[Mempool spam] Should we as developers reject non-standard Taproot transactions from full nodes?

Posted by Erik Aronesty

May 8, 2023/20:59 UTC

The Bitcoin network has been experiencing congestion due to side projects such as BRC-20 having high volume, making real Bitcoin transactions expensive and slow. One suggestion to prevent this is to reject any transaction where the fee is higher than the sum of the outputs. However, this would prevent reasonable transfers of value and attempted Lightning channel closes during fee spikes. A response to this suggestion was that it impinges on a valid use case, and requires a consensus rule change. The purpose of paying an on-chain transaction fee greater than the amount receiving could possibly serve is unclear, as there seems to be no non-theoretical benefits to facilitating dust transactions. One possible benefit may be to prevent the other party from having access to the funds should the channel expire.

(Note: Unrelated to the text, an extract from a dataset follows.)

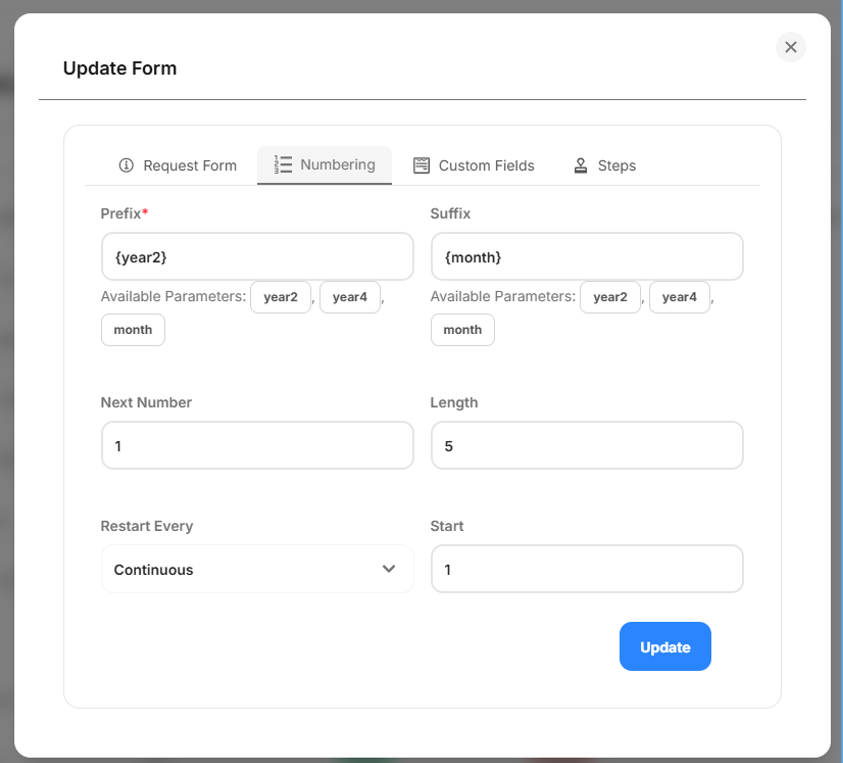
Task: Select the Length input field
Action: click(x=587, y=446)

An alternative solution to preventing congestion is to go at the "incentive/economic layer" rather than pointlessly forcing BRC-20 and ordinal users to obfuscate their transactions. By providing a permanent incentive to keep something off of Bitcoin, we can prevent things like real-estate ownership, NFTs, or anything else that isn't using Bitcoin as money from being stored on-chain. It's not desirable to keep these things off of Bitcoin, but if it is, the only sure way to disincentivize it is to go at it in this way or a similar way. All opcode validation suggestions are just silly, as ordinals can time their fork to the same moment and store data in a less efficient, but still functional, way using any number of mechanisms.